When and if the time comes for the family to come to this same crossroad, a recent survey of nursing homes by the federal Agency for Healthcare Research and Quality (AHRQ) is instructive. Its results are important because the source of the information collected and reported were largely front-line nursing home staff.
Specifically, 70% of the 16,000 respondents to the AHRQ survey were either nurses aides, support staff, or licensed nurses. This is the group of people who interact most frequently with nursing home residents on a daily basis. It was the perceptions of this group that the AHRQ sought to assess in an effort to gauge the quality of care offered.
The areas that the AHRQ surveyed included things like communication (with patients as well as other staff), management support for patient safety, teamwork, and opportunities for staff training.
If you are in the position now (or approaching it) of thinking about nursing home placement, consider the following findings, which come from the “horse’s mouth” as it were; the staff who work in these places:
Staff who work in smaller nursing homes (49 beds or less) rated them highest on patient safety. Staff in these facilities were also much more likely to say that they would recommend such a placement to their own friends and family. Overall, staff in such facilities rated the overall level of care as “excellent” or very good.
Although larger nursing homes did not get bad ratings, their ratings were not nearly as good as these from staff who worked in the smaller facilities.

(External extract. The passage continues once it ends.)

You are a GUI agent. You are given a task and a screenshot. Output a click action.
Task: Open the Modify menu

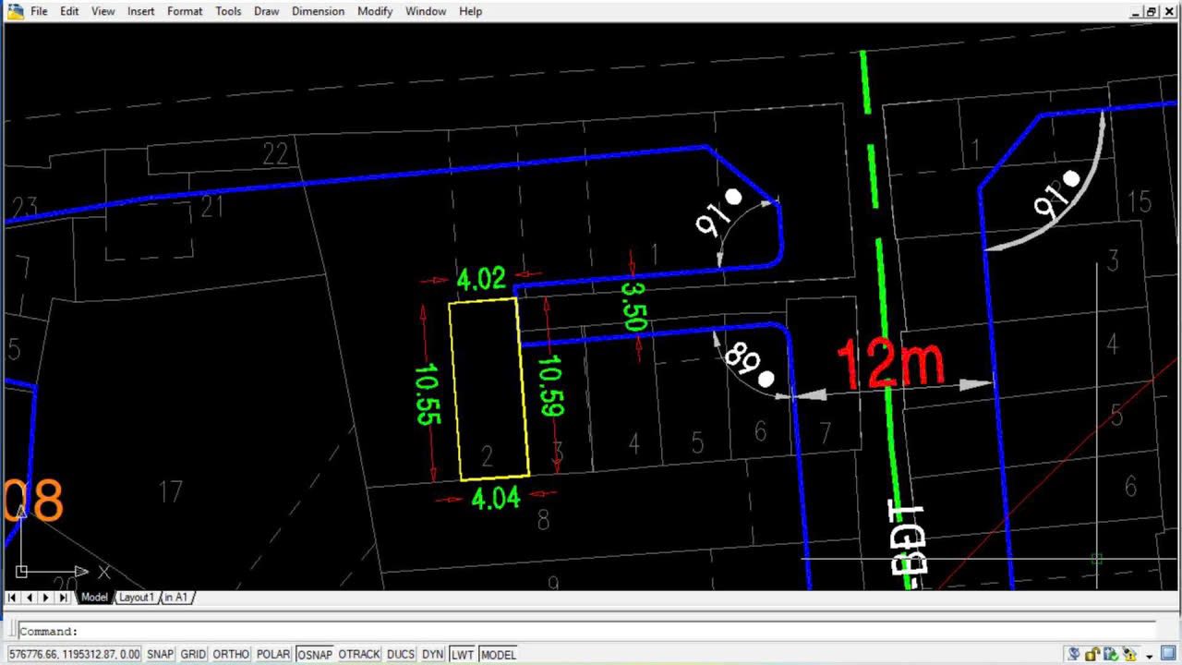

Nursing homes operated as non-profits got higher ratings from the staff who worked there than did nursing homes operated as for-profit businesses.
Again, though for-profit organizations were not necessarily panned by those who worked in them, neither were they rated as highly by those who actually work in them.
The above, in combination with family members taking the time to visit some nursing homes, may be very useful when it comes time to choose among options. Interestingly, those who may be inclined to think that bigger is better, or that something you pay more for is better, may be in for a surprise.